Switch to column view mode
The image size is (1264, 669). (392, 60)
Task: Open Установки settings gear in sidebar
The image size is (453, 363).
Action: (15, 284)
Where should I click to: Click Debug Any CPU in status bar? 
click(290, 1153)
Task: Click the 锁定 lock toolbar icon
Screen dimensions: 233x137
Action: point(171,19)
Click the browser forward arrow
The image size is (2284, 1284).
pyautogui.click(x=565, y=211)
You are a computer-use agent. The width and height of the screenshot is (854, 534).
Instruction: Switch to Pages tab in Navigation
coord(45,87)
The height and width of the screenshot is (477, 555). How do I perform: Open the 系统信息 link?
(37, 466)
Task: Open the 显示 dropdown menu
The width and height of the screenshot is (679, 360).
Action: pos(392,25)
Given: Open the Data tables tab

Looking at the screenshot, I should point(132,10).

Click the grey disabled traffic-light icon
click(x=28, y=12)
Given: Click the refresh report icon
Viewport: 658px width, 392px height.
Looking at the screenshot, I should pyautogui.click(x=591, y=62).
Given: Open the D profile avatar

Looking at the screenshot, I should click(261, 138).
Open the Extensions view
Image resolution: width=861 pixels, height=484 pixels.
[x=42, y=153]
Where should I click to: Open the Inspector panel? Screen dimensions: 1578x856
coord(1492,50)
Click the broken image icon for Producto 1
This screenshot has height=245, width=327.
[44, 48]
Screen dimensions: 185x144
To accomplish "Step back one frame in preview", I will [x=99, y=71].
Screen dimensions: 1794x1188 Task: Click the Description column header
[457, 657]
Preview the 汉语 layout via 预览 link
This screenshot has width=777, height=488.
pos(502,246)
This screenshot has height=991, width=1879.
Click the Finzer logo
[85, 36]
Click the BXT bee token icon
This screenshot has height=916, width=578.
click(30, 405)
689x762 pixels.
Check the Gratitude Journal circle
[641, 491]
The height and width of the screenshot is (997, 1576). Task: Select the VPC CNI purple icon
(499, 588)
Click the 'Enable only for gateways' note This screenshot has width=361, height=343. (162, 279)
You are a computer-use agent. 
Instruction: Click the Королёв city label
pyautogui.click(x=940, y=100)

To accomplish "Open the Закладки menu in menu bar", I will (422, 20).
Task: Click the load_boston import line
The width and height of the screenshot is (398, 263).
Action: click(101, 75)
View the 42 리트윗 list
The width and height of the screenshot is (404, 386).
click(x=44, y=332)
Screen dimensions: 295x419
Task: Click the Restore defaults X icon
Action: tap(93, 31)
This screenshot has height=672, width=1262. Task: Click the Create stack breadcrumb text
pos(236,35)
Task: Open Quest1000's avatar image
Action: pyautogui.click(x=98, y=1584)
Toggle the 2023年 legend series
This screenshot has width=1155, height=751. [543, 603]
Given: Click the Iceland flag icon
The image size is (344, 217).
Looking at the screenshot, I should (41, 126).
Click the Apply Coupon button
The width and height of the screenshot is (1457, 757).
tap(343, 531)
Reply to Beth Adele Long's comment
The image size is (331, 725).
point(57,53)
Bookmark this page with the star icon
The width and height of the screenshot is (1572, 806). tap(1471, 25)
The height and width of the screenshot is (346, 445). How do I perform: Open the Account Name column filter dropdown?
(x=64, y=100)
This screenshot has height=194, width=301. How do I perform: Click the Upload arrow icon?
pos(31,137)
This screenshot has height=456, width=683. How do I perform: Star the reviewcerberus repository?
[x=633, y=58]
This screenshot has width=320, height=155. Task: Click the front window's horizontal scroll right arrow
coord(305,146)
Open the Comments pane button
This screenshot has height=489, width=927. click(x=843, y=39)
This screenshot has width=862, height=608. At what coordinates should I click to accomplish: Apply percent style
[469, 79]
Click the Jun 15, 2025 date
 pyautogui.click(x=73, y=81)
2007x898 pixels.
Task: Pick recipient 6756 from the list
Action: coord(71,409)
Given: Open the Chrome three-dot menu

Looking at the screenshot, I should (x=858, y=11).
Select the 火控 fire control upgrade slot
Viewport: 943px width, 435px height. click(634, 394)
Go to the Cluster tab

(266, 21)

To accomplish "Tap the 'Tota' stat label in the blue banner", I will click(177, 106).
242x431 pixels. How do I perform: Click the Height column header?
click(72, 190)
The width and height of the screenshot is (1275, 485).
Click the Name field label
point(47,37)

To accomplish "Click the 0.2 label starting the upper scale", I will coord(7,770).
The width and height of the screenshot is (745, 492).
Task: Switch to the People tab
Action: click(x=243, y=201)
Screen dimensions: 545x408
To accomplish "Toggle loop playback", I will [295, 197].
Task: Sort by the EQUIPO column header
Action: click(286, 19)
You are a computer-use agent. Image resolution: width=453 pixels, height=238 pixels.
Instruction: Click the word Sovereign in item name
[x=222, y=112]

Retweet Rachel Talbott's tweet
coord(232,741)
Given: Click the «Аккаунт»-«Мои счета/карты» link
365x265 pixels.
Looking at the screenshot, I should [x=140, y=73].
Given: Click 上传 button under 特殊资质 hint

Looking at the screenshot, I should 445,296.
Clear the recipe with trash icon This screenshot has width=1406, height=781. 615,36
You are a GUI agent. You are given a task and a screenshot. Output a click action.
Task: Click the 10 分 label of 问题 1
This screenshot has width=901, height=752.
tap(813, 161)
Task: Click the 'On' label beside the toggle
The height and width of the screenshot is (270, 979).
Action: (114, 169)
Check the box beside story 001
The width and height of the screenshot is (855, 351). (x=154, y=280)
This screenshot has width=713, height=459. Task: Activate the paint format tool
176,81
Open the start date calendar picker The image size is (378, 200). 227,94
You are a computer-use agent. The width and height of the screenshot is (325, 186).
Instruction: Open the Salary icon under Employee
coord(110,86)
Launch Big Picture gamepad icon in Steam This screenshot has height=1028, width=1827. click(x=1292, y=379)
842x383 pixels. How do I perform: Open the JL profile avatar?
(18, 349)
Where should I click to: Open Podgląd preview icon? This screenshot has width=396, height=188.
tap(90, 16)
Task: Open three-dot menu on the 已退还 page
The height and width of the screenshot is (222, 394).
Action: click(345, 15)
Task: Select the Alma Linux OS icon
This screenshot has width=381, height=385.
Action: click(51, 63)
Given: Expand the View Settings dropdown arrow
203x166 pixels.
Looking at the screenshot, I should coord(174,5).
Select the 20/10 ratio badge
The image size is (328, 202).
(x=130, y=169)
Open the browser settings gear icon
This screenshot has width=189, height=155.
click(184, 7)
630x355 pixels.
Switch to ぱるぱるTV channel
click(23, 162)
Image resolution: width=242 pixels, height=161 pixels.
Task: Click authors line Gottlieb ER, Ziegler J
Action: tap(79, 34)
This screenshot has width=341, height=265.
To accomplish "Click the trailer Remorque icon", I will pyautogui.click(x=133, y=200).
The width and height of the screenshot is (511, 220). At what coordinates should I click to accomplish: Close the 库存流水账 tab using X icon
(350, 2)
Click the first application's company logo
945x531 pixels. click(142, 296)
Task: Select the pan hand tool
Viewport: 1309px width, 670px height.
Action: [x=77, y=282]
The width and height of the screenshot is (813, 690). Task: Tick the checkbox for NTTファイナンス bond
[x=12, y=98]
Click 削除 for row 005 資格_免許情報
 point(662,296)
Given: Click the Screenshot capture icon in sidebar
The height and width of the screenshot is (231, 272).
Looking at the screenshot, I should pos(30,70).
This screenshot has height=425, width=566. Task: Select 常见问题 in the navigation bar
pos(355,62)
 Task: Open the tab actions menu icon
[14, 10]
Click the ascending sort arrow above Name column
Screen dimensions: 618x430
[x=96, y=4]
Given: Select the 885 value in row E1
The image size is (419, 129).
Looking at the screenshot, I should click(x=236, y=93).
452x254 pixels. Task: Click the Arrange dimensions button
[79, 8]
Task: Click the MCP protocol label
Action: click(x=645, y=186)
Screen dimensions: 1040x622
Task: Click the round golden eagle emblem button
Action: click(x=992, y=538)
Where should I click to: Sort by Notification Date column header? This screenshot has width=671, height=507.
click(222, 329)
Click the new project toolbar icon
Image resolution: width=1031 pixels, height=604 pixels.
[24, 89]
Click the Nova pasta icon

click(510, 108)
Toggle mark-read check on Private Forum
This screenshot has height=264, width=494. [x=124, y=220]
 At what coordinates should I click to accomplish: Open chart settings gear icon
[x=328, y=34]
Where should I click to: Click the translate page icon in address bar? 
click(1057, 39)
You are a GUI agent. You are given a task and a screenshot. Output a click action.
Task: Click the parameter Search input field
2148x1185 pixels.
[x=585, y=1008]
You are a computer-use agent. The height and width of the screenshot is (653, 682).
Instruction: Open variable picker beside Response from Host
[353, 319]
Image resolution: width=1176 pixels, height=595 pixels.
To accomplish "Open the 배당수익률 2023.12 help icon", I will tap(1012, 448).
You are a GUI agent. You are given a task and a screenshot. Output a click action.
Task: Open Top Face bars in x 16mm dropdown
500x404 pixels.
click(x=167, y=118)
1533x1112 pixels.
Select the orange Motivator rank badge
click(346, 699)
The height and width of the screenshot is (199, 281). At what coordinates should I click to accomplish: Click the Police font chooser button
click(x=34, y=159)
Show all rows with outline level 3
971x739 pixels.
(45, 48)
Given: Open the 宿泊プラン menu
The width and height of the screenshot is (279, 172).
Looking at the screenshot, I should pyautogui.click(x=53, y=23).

DIRECTION
Pick out each line of the data above that contains the string "picker" and copy those lines in full.

THE ANSWER
Open the start date calendar picker The image size is (378, 200). 227,94
Instruction: Open variable picker beside Response from Host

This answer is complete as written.